DOCUMENT SECTION |
-.-.-

Interest rate cap transactions generally involve the exchange of fixed and
floating rate interest payment obligations and provide for a ceiling on interest
to be paid, respectively, without the exchange of the underlying notional
principal amount. These types of transactions involve risk of counterpart
nonperformance under the terms of the contract. At December 31, 1997, HPIAC had
cap agreements with aggregate notional amounts of $42,500,000 expiring through
March 29, 2000. On December 15, 1998, in connection with the early retirement of
the related bank debt, the cap agreements were terminated and HPIAC wrote off
the unamortized costs of these cap agreements.
 
     On December 15, 1998, HPIAC entered into credit agreements with a group of
banks and Paribas, as agent, providing maximum borrowings of $110,000,000 (the
1998 Credit Facilities). The agreements include (i) a senior secured Credit
Agreement consisting of a $35,000,000 A Term Loan, maturing on December 31,
2005, $45,000,000 B Term Loan, maturing on December 31, 2006 and a $10,000,000
Revolving Commitment, maturing on December 31, 2005 and (ii) a Loan Agreement
consisting of a $20,000,000 Hybrid Facility, maturing on December 31, 2007.

-.-.-

TASK LIST |
**A)** In the passage on HPIAC's interest rate caps and credit agreements, why were the cap agreements terminated on December 15, 1998? Answer in one to three sentences.
**B)** Continue the passage on HPIAC's interest rate caps and credit agreements, starting after its final sentence.

DATA |
-.-.-

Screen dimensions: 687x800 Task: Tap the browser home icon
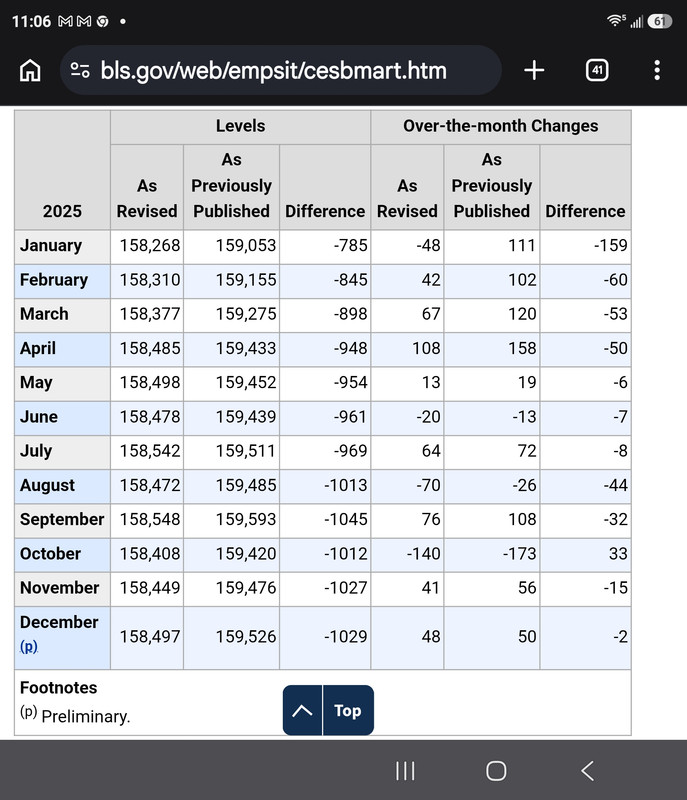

-.-.-

EXERCISE RESPONSES |
**A)** The cap agreements were terminated because the related bank debt was retired early on December 15, 1998. With that debt retired, HPIAC also wrote off the unamortized costs of the caps.

**B)**
 
     As of December 31, 1998, the A Term Loan, B Term Loan and Hybrid Facility
were fully drawn down and there was nothing outstanding under the Revolving
Commitment. The principal cash payments required under the Company's credit
agreements for the fiscal years ended December 31, 1999, 2000, 2001, 2002 and
2003 are estimated to aggregate $0, $812,500, $3,950,000, $5,700,000 and
$7,450,000, respectively.
 
     Interest is payable at LIBOR plus an applicable margin, which is based on a
ratio of loans outstanding to annualized EBITDAM, as defined in the agreement
and can not exceed 3.00% for A Term Loan and Revolving Commitments, 3.25% for B
Term Loan and 4.50% for the Hybrid Facility. In addition, the Company pays a
commitment fee of .50% of the unused balance of the Revolving Commitment.
 
     The 1998 Credit Facilities are secured by a first perfected security
interest in all of the assets of HPIAC and a pledge of all equity interests of
HPIAC. The credit agreement contains various restrictive covenants that include
the achievement of certain financial ratios relating to interest, fixed charges,
leverage, limitations on capital expenditures, incurrence or guarantee of
indebtedness, other transactions with affiliates and distributions to members.
In addition, management fees in the aggregate cannot exceed 5% of gross revenues
of HPIAC.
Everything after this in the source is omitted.